Gina Oceguera

Personal information
- Full name: Regina Marie Oceguera Schmuhl
- Date of birth: 4 September 1977 (age 48)
- Place of birth: Mountain View, California, United States
- Height: 5 ft 9 in (1.75 m)
- Positions: Defender; forward;

Youth career
- 1989–1995: De Anza Magic
- 1996: Silicon Valley Red Devils

College career
- Years: Team / Apps / (Gls)
- 1995–1999: Cal Poly Mustangs

Senior career*
- Years: Team / Apps / (Gls)
- 2000: Sacramento Storm
- 2001: San Diego Spirit / 2 / (0)
- 2001–2002: Bay Area CyberRays / 8 / (0)

International career^{‡}
- 1998–2002: Mexico

= Gina Oceguera =

Mexican footballer (born 1977)

Regina Marie Oceguera Schmuhl (born 4 September 1977), known in the U.S. as Gina Eagleson, is an American-born Mexican former professional footballer who captained the Mexico national team at the 1999 FIFA Women's World Cup. She also played for American soccer team Bay Area CyberRays in the Women's United Soccer Association (WUSA).

==Playing career==

=== College ===
At Cal Poly San Luis Obispo, Oceguera was selected as the Big West Conference Player of the Year in 1997.

Collegiate Statistics
| Season | Apps. | Goals | Assists |
|---|---|---|---|
| 1995 (Fr.) | 17 | 11 | 5 |
| 1996 (RS) | - | - | - |
| 1997 (So.) | 20 | 13 | 6 |
| 1998 (Jr.) | 16 | 11 | 4 |
| 1999 (Sr.) | 15 | 4 | 2 |
| Totals | 68 | 39 | 17 |

===Club===
In 2000 Oceguera played for Women's Premier Soccer League (WPSL) team Sacramento Storm.

She was drafted by San Diego Spirit ahead of the inaugural 2001 season of the Women's United Soccer Association (WUSA).

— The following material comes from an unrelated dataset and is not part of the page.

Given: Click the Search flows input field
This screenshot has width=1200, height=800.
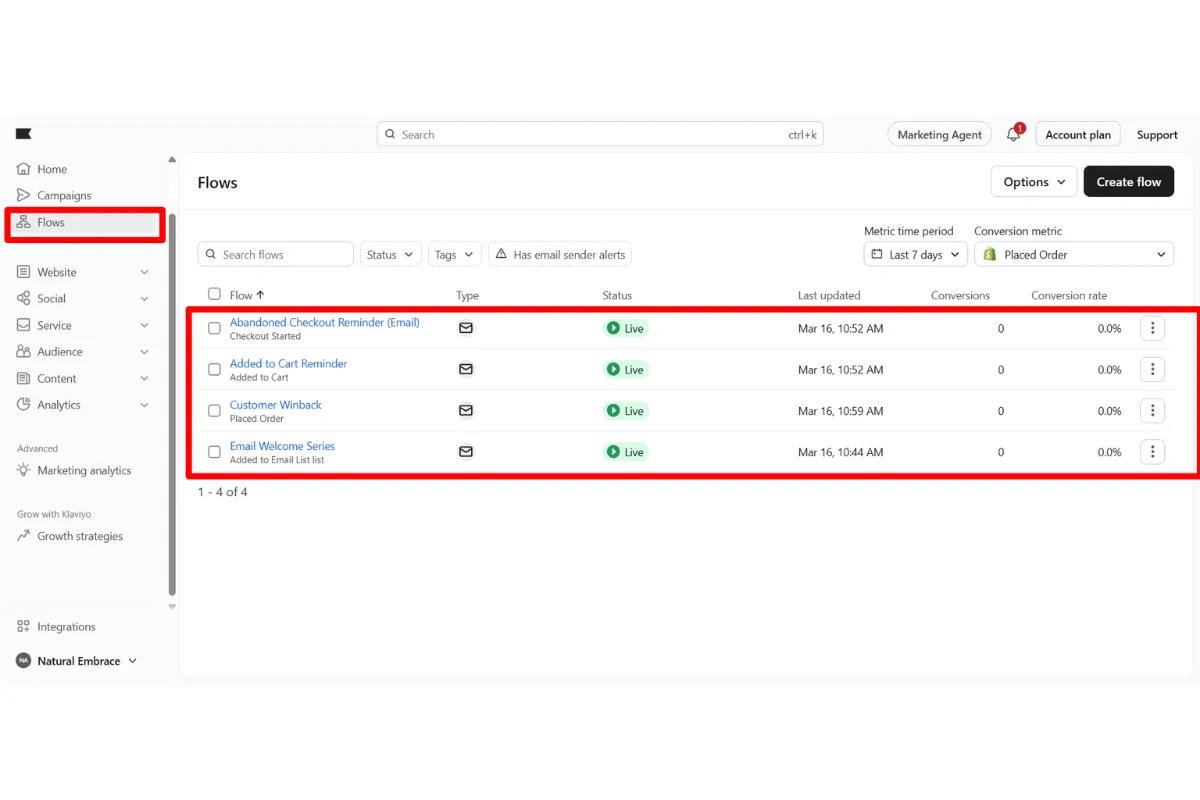Looking at the screenshot, I should (276, 255).
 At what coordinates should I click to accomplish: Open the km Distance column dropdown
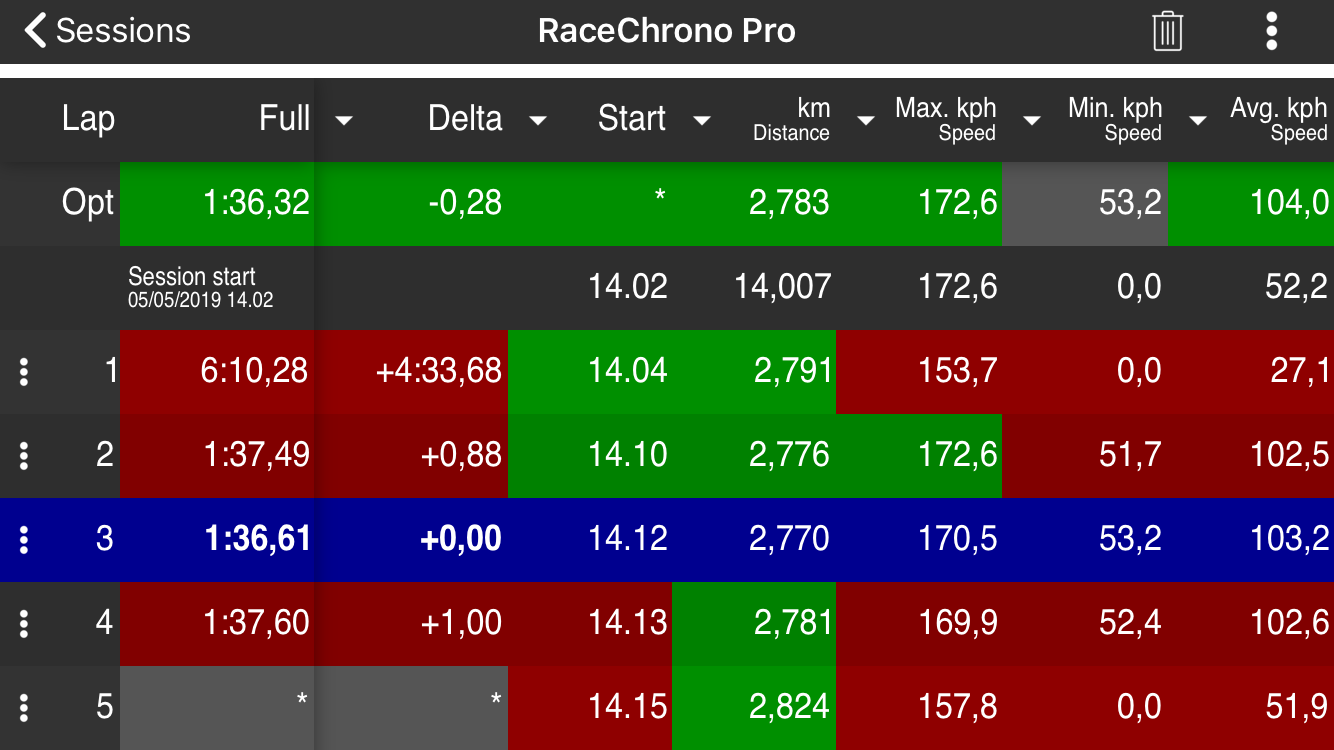[x=866, y=120]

When Joy Fawcett returned to San Diego from maternity leave in mid-season, Oceguera was cut from the roster to accommodate her. She had totaled 18 minutes of action across two games.

The Bay Area CyberRays then picked up Oceguera, who was delighted to be signed by her local team. Her $1,000-per-month contract was small compared to the league average which was in excess of $40,000-a-year. An anterior cruciate ligament injury sidelined the CyberRays' Australian defender Dianne Alagich and gave Oceguera an opportunity to play. She contributed to the team's success in winning the first ever WUSA Founders Cup.

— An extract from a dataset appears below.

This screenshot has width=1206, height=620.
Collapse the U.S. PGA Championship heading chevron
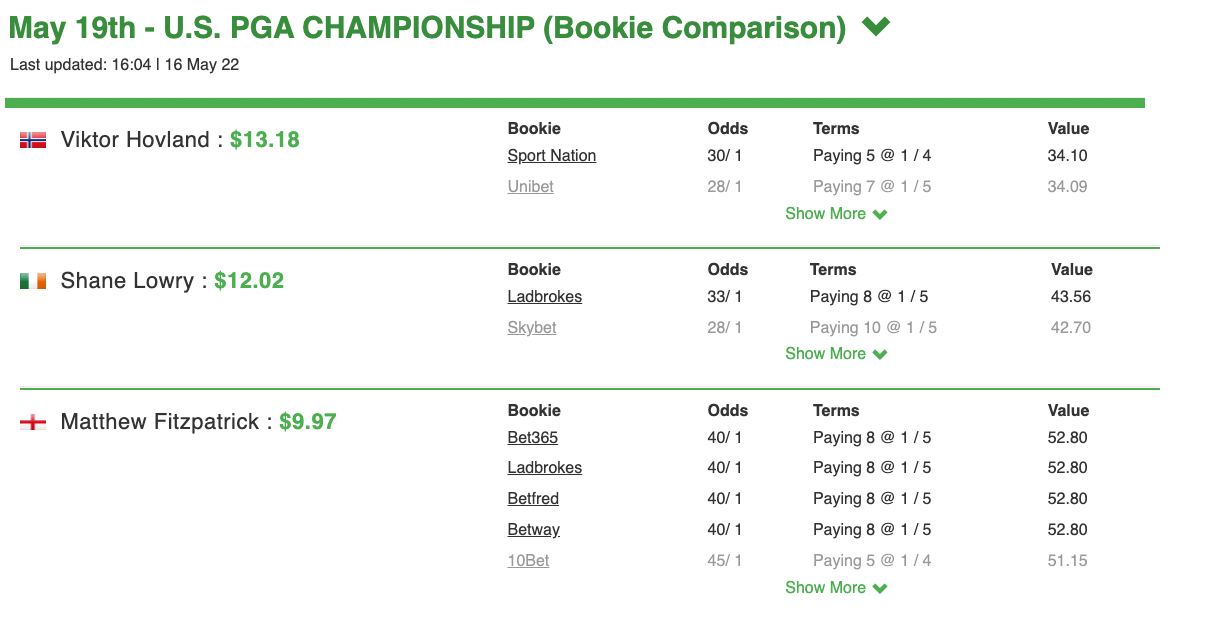pos(876,27)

In 2002, Oceguera quit soccer to pursue a career in teaching.

===International===

A promising forward for Cal Poly Mustangs in college soccer, Oceguera was converted to a defender by Mexico's coach Leonardo Cuéllar. She was one of several Californian players with Mexican eligibility to be called up by Cuéllar. She played as a sweeper for Mexico at the 1999 FIFA Women's World Cup, captaining the team in their opening 7–1 defeat by Brazil.